Ram Naresh Kushwaha (30 April 1929 – 7 October 2013) was an Indian social activist, politician, and writer of Hindi literature, who served as a Member of Parliament (1977). In Uttar Pradesh, he held organizational positions under the Socialist Party, Praja Socialist Party, Samyukta Socialist Party, and Bhartiya Lok Dal (Janata Party) during his political career (1964-1997).

==Early life==
Ram Naresh Kushwaha was born on 30 April 1929 in Lar, district of Deoria Uttar Pradesh. Received early education at Junior High School Mathlaar, Swami Devanand Inter College, Mathlaar in Deoria District. Thereafter he privately earned Sahitya Ratna (as a B.A. degree) from I.G.D. Diploma Drawing Board, Bombay. He worked as an agriculturist and teacher.

==Political life==
Raam Naresh Kushwaha earlier worked at the party level as General Secretary, (i)Uttar Pradesh Samyukta Socialist Party, 1967—69 and (ii) U. P. Socialist Party, 1971–72; Convener, Ganna Sangharsh Samiti of Bharatiya Lok Dal, Uttar Pradesh, 1974–76; Member, Cooperative Agriculture Advisory Committee of Uttar Pradesh Government (1966–67).

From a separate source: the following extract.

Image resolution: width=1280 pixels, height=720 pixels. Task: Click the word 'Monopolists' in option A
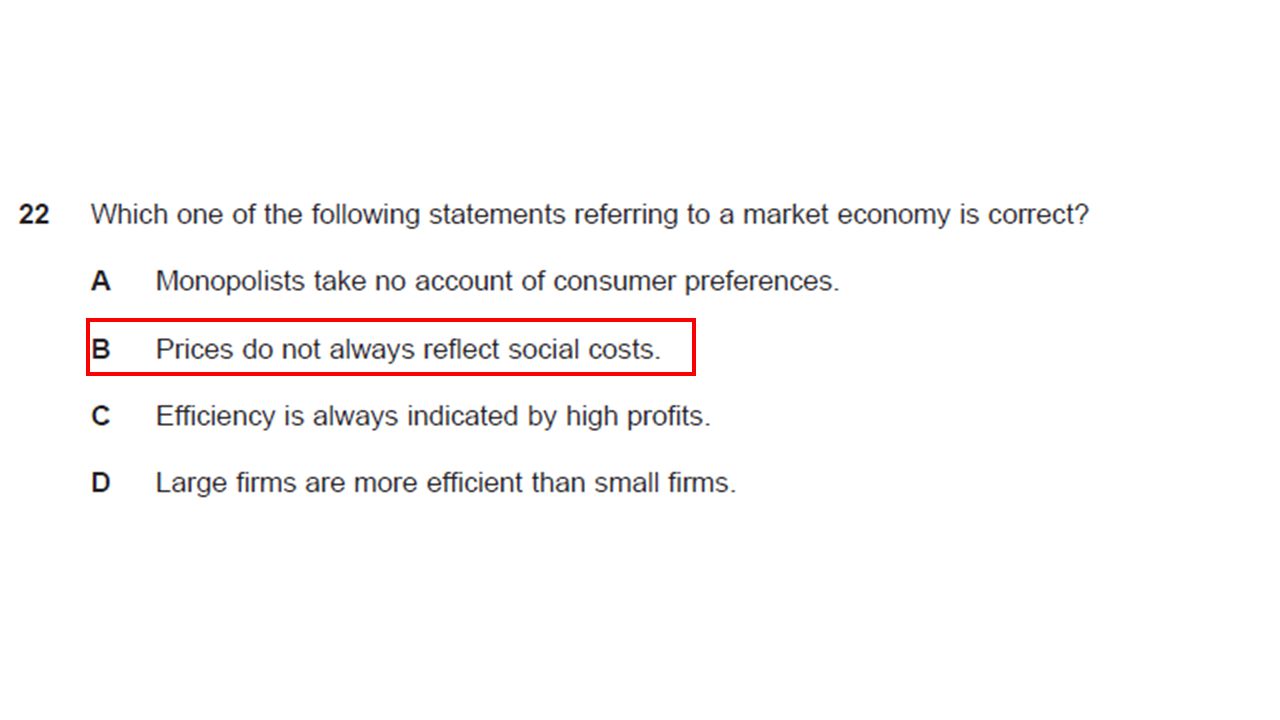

He was elected for the first time in the 1977 Indian general election as a Member of Parliament from Salempur constituency, Deoria district on Janata Party symbol. In his tenure of Parliament (1977-1979), he stood for the right cause and for this his intervention was reported in debates on regional and other national issues. He served as a Member of the Committee on Absence of Members in the house of Parliament, Lok Sabha. In addition, he was elected a member of Rajya Sabha, the upper house of the Parliament, from Uttar Pradesh as a Lok Dal Party candidate holding the aforementioned office (1982-1988).

==Death==
He died on 7 October 2013 in Lar Deoria.